Look for the line with "Task: Click the golden" in the data below, then reproduce word for word that line and every line after it. Leave out all pictures and add nothing.
---------- MATERIAL TO PROCESS
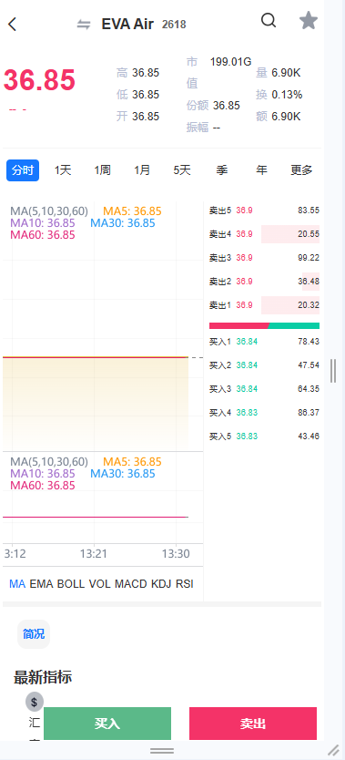Screen dimensions: 345x760
Task: Open the 更多 timeframe options
Action: pyautogui.click(x=301, y=170)
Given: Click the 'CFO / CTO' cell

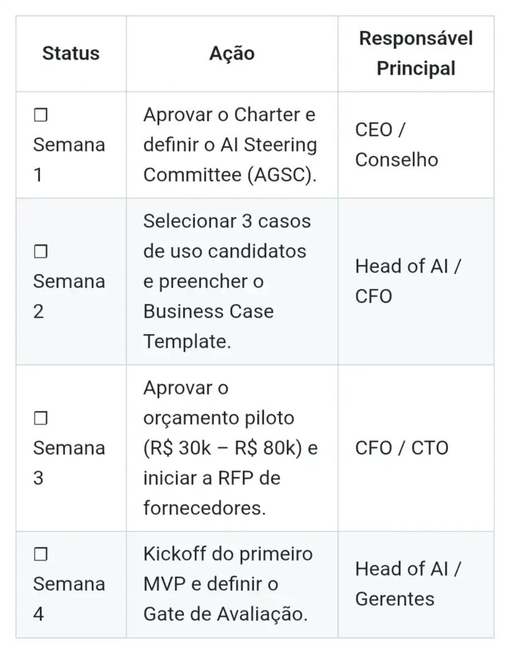Looking at the screenshot, I should 401,448.
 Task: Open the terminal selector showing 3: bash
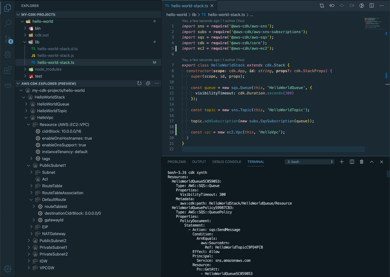(310, 161)
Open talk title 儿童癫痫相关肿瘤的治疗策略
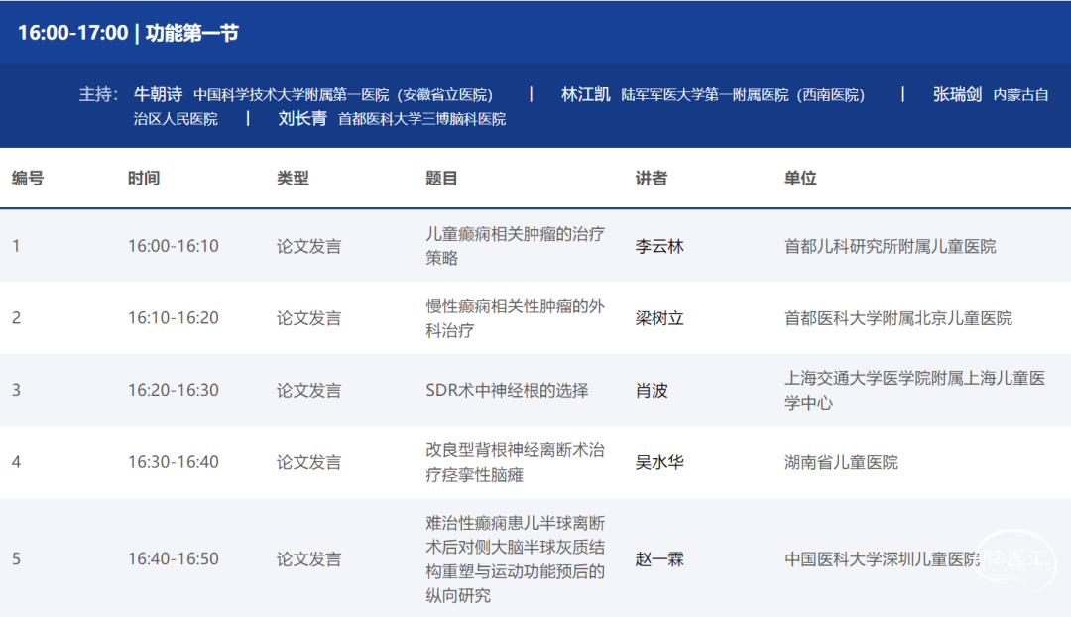 coord(515,246)
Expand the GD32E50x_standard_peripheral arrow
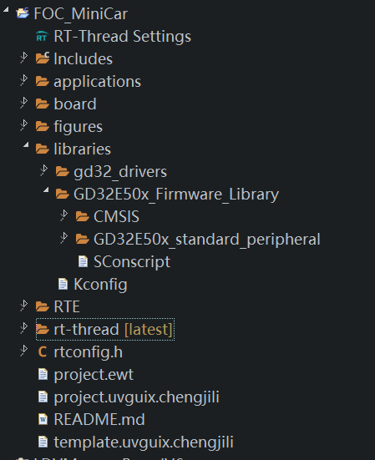This screenshot has width=375, height=460. (64, 237)
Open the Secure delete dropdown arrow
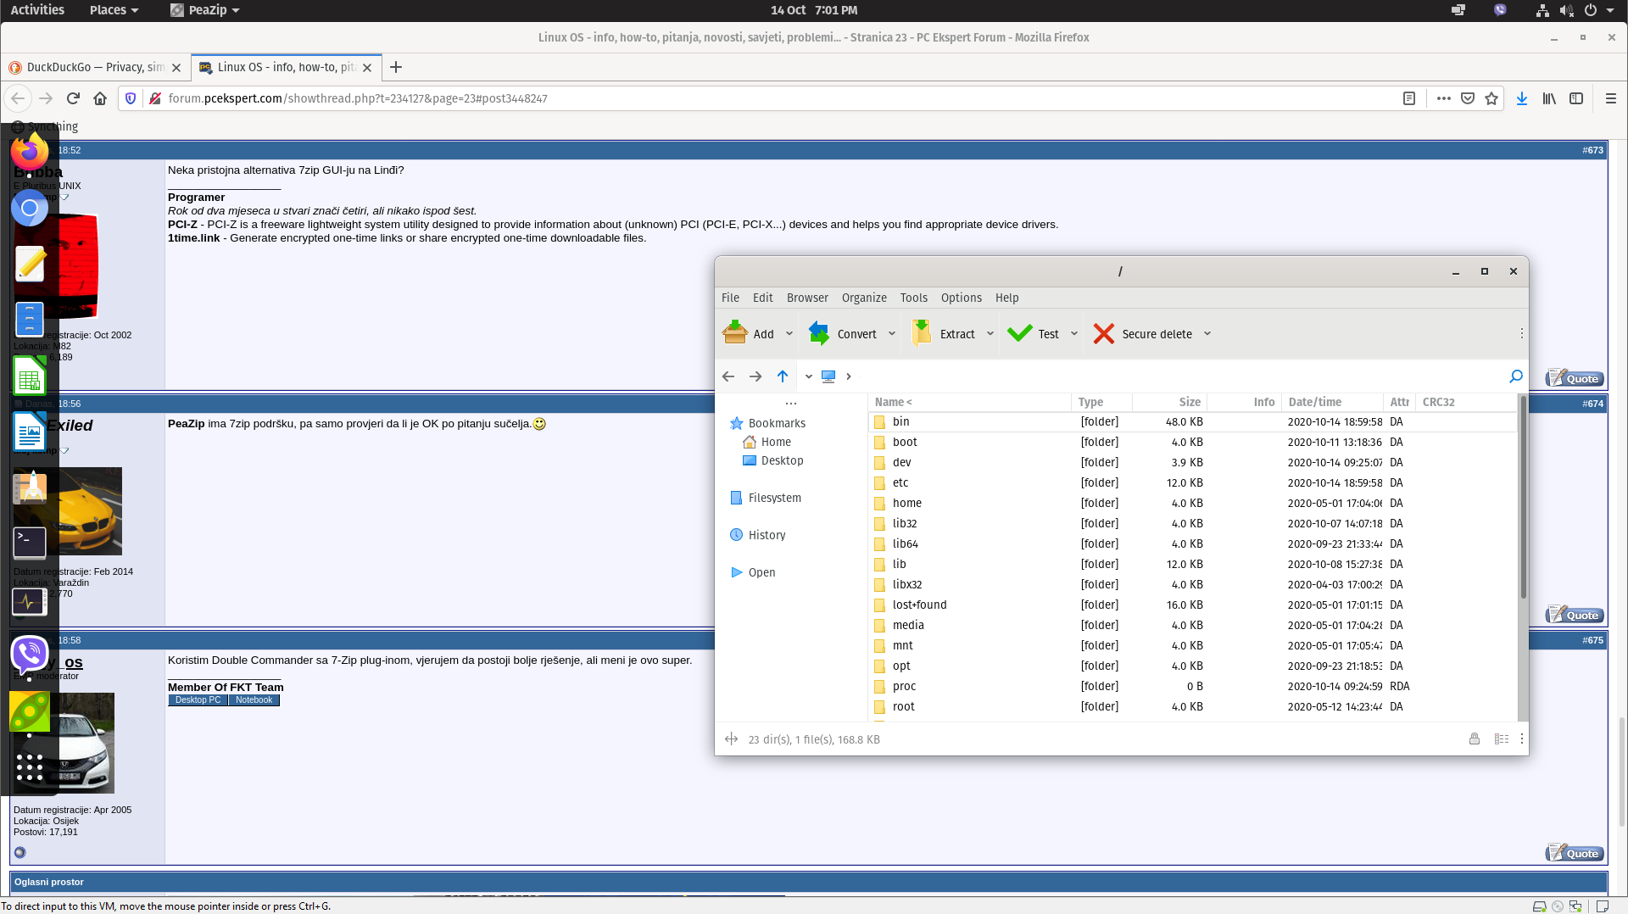Screen dimensions: 1628x914 click(x=1207, y=334)
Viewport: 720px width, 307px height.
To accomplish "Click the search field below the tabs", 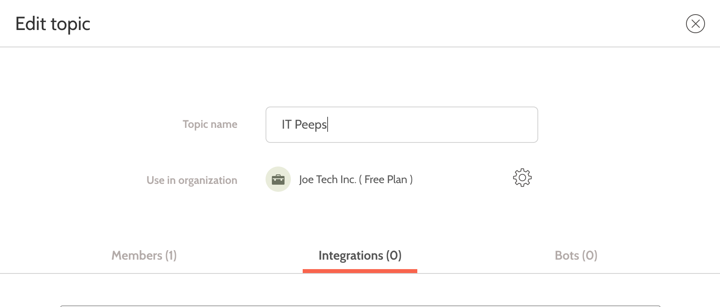I will point(360,306).
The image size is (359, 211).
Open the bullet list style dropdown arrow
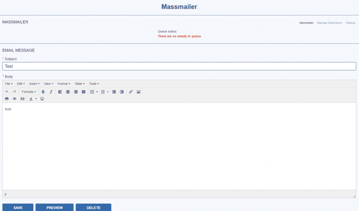97,92
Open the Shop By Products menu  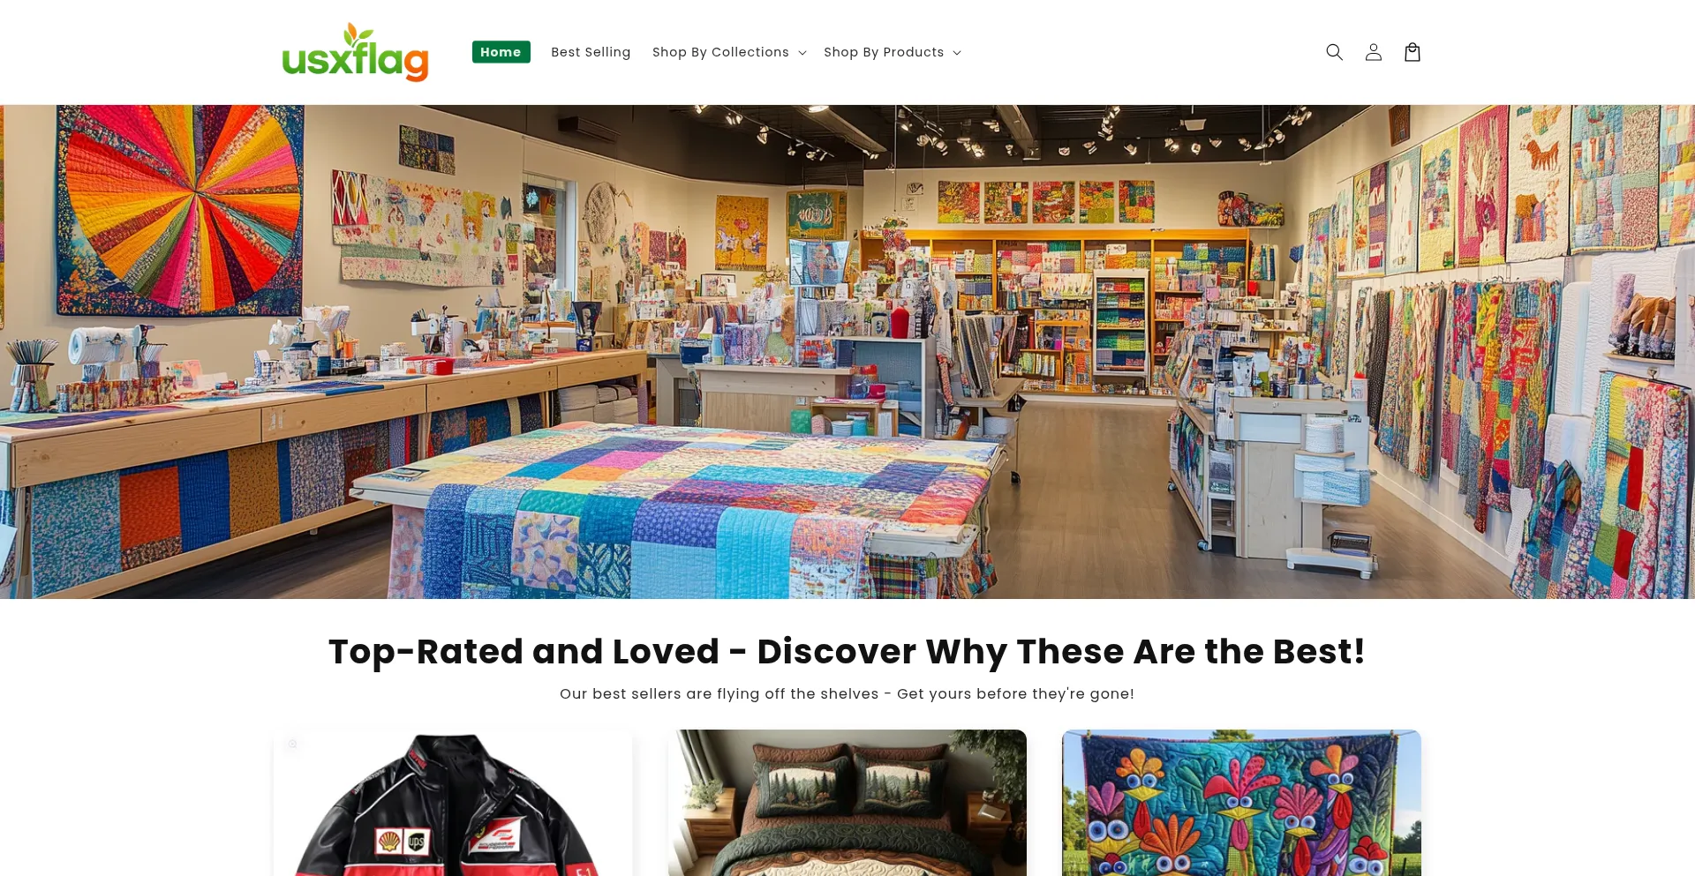pos(893,52)
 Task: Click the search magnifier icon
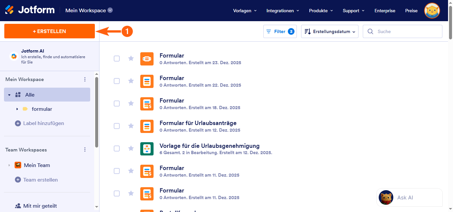(x=370, y=31)
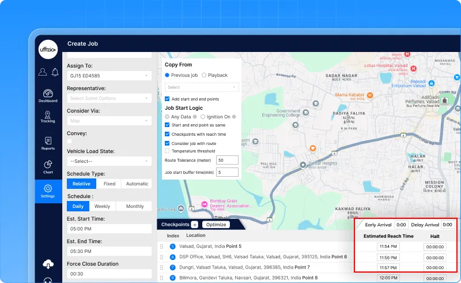Go to Tracking in the sidebar
This screenshot has width=461, height=283.
(x=48, y=115)
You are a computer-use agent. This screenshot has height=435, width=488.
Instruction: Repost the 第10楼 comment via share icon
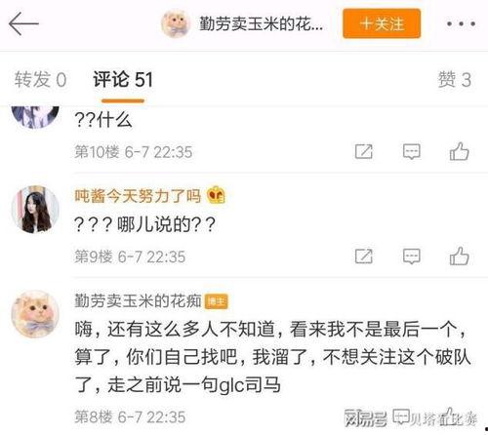point(364,151)
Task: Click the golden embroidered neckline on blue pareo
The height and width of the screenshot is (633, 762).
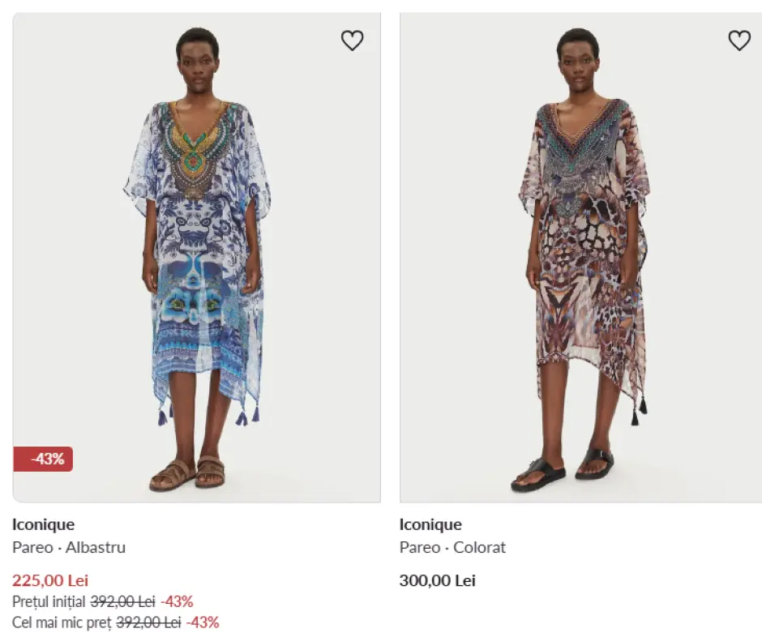Action: [195, 138]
--------------------
_RESULT BELOW:_
Task: Click the golden embroidered neckline on blue pareo
The height and width of the screenshot is (633, 762).
Action: [195, 138]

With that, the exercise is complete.